Possible security issue: hard-coded password

Question

Possible security issue: hard-coded password

akondasif opened this issue 4 years ago · 3 comments

Greetings,

We are security researchers and we are looking for insecure coding patterns and configurations in the microservice architecture repositories. In your repository, we have found instances of hard-coded passwords. According to CWE, "A hard-coded password typically leads to a significant authentication failure that can be difficult for the system administrator to detect."

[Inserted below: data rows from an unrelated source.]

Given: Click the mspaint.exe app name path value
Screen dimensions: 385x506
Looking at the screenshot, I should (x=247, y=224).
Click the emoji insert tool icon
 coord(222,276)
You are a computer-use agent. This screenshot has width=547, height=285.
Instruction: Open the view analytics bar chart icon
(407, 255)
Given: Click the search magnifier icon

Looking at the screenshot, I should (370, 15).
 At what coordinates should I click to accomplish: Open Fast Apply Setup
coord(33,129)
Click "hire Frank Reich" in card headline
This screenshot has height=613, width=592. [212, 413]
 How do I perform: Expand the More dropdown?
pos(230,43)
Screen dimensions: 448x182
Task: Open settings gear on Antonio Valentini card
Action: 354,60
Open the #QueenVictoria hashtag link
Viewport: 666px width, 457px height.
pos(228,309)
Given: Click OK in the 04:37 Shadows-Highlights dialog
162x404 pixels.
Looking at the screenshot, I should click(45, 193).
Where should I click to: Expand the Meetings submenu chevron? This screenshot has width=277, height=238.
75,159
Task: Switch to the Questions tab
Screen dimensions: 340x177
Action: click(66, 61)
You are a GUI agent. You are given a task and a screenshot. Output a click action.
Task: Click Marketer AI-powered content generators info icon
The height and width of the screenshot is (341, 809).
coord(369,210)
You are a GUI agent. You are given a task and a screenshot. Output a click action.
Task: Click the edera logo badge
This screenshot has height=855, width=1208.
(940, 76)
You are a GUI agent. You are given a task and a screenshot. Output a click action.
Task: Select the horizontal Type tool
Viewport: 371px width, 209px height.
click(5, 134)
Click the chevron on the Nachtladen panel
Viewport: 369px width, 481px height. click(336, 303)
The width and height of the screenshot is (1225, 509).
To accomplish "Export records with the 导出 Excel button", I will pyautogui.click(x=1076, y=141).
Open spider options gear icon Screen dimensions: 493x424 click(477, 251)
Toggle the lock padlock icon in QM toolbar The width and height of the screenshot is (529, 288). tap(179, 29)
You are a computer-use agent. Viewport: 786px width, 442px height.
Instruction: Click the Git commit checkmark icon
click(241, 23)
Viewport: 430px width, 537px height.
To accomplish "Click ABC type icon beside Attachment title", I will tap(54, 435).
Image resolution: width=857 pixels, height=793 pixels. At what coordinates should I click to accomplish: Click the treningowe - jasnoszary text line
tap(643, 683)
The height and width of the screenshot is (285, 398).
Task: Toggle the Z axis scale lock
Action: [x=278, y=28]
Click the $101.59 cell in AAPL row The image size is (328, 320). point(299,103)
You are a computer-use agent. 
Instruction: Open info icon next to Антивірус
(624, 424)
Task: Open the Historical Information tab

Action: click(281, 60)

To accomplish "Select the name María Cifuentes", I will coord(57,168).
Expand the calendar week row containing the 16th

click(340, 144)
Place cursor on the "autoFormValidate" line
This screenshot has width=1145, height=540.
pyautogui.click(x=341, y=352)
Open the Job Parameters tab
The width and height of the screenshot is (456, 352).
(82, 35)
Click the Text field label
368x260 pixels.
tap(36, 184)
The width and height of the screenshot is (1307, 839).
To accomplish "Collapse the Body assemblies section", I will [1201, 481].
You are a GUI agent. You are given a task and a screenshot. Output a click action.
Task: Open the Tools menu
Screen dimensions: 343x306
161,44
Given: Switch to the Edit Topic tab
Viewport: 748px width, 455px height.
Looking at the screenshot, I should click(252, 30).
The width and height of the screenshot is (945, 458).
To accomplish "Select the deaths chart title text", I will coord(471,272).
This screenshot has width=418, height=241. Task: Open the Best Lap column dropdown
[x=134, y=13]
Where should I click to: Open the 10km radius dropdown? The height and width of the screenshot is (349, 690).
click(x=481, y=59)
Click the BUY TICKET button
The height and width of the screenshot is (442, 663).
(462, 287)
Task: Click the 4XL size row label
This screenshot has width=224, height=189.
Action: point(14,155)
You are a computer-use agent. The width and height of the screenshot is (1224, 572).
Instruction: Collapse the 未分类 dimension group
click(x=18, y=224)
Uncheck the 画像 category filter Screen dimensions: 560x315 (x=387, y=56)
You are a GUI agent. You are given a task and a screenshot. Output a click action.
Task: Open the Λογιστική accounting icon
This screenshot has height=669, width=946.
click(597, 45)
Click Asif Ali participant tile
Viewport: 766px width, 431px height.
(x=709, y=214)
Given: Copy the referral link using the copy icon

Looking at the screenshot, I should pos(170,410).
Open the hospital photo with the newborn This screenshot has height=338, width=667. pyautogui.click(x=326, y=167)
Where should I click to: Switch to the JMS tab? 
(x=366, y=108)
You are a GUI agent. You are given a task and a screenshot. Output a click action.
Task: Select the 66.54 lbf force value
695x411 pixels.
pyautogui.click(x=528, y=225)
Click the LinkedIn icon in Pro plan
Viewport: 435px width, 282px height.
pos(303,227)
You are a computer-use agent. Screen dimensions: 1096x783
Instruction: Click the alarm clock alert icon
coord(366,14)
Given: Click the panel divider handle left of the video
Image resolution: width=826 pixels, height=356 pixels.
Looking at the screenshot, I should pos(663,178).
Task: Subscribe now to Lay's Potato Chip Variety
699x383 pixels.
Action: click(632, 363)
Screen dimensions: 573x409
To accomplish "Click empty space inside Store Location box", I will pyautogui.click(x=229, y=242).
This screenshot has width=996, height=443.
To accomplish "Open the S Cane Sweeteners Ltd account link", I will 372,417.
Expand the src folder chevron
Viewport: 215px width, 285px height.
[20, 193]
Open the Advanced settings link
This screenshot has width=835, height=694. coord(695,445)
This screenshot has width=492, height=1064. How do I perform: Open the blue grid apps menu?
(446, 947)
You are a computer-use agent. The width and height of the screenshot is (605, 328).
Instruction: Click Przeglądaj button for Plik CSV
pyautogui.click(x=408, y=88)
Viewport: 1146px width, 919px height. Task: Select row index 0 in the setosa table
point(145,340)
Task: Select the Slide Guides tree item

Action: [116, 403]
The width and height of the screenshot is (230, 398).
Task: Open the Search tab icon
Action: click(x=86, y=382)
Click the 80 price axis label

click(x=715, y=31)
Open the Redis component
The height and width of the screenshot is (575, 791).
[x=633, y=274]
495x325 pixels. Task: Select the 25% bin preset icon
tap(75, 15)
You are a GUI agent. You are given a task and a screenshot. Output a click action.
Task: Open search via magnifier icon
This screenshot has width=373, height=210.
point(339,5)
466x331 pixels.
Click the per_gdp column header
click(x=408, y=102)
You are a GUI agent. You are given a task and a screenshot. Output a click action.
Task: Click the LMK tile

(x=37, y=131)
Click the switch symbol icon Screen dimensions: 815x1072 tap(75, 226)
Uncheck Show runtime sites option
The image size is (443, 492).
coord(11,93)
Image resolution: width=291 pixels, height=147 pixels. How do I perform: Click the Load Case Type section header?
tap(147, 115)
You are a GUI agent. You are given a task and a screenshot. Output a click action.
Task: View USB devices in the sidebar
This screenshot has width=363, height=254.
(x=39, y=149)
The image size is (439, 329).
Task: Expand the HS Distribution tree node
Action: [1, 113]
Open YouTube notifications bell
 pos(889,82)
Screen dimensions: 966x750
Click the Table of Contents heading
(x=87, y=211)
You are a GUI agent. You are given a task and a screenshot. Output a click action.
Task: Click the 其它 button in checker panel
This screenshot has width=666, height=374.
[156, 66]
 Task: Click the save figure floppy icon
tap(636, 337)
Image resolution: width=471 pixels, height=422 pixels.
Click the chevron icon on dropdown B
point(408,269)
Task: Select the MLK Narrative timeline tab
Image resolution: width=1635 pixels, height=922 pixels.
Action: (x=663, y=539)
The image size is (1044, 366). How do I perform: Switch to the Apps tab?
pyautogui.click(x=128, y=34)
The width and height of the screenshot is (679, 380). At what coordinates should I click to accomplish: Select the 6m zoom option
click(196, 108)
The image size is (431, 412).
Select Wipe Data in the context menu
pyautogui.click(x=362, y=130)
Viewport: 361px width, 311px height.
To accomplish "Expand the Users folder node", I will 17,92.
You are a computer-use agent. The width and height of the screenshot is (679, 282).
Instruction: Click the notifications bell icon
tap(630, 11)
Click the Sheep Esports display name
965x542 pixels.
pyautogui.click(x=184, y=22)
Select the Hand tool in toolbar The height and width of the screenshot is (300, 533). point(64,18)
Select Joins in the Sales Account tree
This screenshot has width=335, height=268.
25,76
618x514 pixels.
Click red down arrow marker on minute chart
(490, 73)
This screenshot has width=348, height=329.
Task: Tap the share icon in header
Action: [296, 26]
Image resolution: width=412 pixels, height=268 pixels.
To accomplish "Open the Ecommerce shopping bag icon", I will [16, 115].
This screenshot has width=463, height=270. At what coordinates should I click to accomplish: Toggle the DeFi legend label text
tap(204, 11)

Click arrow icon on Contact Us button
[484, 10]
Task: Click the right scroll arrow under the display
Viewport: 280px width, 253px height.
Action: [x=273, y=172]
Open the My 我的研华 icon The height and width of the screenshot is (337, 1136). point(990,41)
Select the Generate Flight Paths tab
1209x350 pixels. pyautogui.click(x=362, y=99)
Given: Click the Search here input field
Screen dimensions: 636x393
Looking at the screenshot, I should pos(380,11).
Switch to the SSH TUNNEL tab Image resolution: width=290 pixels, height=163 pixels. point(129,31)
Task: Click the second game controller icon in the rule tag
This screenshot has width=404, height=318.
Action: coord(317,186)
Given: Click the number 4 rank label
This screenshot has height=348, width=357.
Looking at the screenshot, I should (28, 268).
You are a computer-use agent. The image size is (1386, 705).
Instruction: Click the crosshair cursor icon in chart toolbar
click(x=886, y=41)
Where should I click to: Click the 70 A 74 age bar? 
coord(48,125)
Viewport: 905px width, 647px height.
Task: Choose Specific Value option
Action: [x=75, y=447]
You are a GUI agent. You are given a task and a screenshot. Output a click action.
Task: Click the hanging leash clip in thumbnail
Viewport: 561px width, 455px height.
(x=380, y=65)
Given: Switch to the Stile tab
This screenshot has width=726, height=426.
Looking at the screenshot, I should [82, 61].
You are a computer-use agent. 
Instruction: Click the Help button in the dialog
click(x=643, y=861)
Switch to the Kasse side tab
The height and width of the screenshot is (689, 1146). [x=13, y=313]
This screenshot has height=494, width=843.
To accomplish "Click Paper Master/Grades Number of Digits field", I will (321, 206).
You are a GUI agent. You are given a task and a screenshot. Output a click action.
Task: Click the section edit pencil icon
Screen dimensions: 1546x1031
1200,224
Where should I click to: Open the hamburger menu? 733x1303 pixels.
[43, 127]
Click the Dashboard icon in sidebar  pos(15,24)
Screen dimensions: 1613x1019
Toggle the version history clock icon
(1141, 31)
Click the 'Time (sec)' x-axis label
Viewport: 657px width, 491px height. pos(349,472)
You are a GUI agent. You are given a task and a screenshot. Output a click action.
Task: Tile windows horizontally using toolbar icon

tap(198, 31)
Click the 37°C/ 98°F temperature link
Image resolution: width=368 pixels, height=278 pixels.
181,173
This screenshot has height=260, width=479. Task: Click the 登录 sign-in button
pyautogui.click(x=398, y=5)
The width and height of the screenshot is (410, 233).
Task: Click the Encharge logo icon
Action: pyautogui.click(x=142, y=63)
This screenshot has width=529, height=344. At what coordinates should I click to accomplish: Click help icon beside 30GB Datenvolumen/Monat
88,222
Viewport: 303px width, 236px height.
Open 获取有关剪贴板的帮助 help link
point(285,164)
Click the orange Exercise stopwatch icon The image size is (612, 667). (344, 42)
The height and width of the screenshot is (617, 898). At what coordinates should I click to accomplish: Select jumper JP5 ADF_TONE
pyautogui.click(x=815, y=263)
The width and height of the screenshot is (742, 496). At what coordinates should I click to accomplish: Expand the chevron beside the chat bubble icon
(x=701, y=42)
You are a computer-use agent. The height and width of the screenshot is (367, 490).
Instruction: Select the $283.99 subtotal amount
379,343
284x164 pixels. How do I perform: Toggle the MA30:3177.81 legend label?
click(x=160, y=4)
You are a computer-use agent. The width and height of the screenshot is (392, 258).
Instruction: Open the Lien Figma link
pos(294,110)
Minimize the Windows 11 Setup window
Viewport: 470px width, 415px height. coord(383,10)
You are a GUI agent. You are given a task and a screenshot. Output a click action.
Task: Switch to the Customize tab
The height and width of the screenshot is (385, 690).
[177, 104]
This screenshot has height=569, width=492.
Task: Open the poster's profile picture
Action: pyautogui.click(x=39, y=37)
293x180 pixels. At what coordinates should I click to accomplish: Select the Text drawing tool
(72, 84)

Hopefully, you agree and will fix it.

Source: https://github.com/openlab-red/quarkus-mtls-quickstart/blob/master/quarkus-server-mtls/src/main/resources/application.properties and https://github.com/openlab-red/quarkus-mtls-quickstart/blob/master/quarkus-client-mtls/src/main/resources/application.properties

Answer 1 · 2020-07-06T08:24:59.000Z

Thanks @akondasif but it's a showcase application not a production grade application. I will make a note on the properties file.

Just for your information the "hard coded" value can be used for local development, and all those properties can be overridden at runtime with an external configuration file.

Where can I open an issue against your bunch of scripts to make them smarter?

Answer 2 · 2020-07-06T16:44:34.000Z

@akondasif

Thanks for the feedback.

Where can I open an issue against your bunch of scripts to make them smarter?

As soon as our paper is peer-reviewed we will make our tool open source and let the community to make the tool better :)

Answer 3 · 2020-07-06T21:37:40.000Z

Awesome! you should consider to publish under OpenAccess.